_Exercise A:_ Summarize the course descriptions in two sentences.
_Exercise B:_ Write out the part of the course descriptions that begins with "- provide basic" and stops after "Energiemeteorologie I (Solar)", replacing "turbulence" with "vortex dynamics".

_Passage provided:_
## Begin

Computational Fluid Dynamics I+ II (VL, S)
- provide basic knowledge in physical flow modeling and turbulence
- mathematical realizations, i.e., numerical methods
- overview of numerical techniques of practical relevance, capability of selecting a model for specific applications (strenghts and weaknesses of various model classes)
- practice with state-of-the-art models

Energiemeteorologie I (Solar)
- Providing a solid understanding of physical processes governing the surface solar irradiance available for solar energy applications
- Developing skills in solar radiation modeling, i.e., expertise in application, adaptation and development of models
- Solid knowledge in state-of-the-art-methods in satellite-based irradiance estimation and solar power forecasting
- Detailed understanding of the influence of meteorological/climatological aspects on the performance of solar energy systems

Energy Meteorology II (Wind)
- Detailed understanding of the influence of meteorological/climatological aspects on the performance of wind power systems
- Solid knowledge of physical processes governing atmospheric wind flows
- Understanding atmospheric boundary layer flow relevant for wind power conversion
- Knowledge in methods for wind resource assessment and foercasting

Windenergy I/Windenergy II
The students acquire an advanced knowledge in the field of wind energy applications. Special emphasis is on connecting physical and technical skills with the know-how in the fields of logistics, management, environment, finances, and economy. Practice-oriented examples enable the students to assess and classify real wind energy projects. Special situations such as offshore wind farms and wind farms in non-European foreign countries are included to give the students an insight into the crucial aspects of wind energy also relating to non-trivial realizations as well as to operating wind farm projects.

Solar Energy
Solar Energy conveys knowledge about Photovoltaic and Solar Thermal systems and components. The students learn to dimension and economically evaluate installations, on both a general and detailed level with the help of software. Furthermore, the students will gain insight into the physical and engineering processes for solar energy utilization.

## End

_Data excerpt:_
## Begin

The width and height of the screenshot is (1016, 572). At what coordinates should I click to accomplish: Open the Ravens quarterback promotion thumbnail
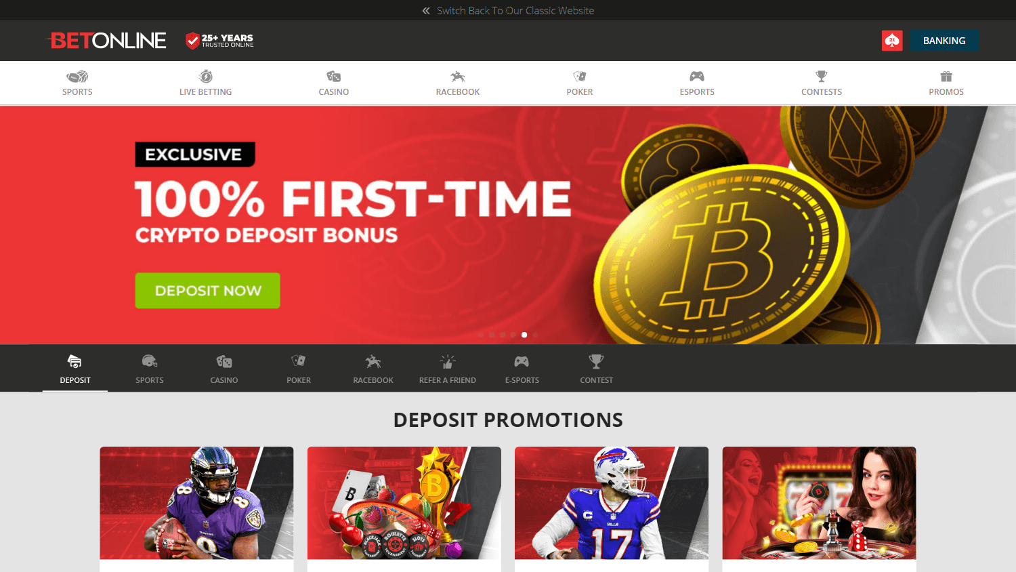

## End

_Worked answer A:_ The course descriptions set out learning goals for modules on computational fluid dynamics, solar and wind energy meteorology, wind energy, and solar energy. The modules cover physical flow and radiation modeling, numerical methods, wind resource assessment and solar and wind forecasting, and the practical assessment and economic evaluation of wind projects and solar installations.

_Worked answer B:_
- provide basic knowledge in physical flow modeling and vortex dynamics
- mathematical realizations, i.e., numerical methods
- overview of numerical techniques of practical relevance, capability of selecting a model for specific applications (strenghts and weaknesses of various model classes)
- practice with state-of-the-art models

Energiemeteorologie I (Solar)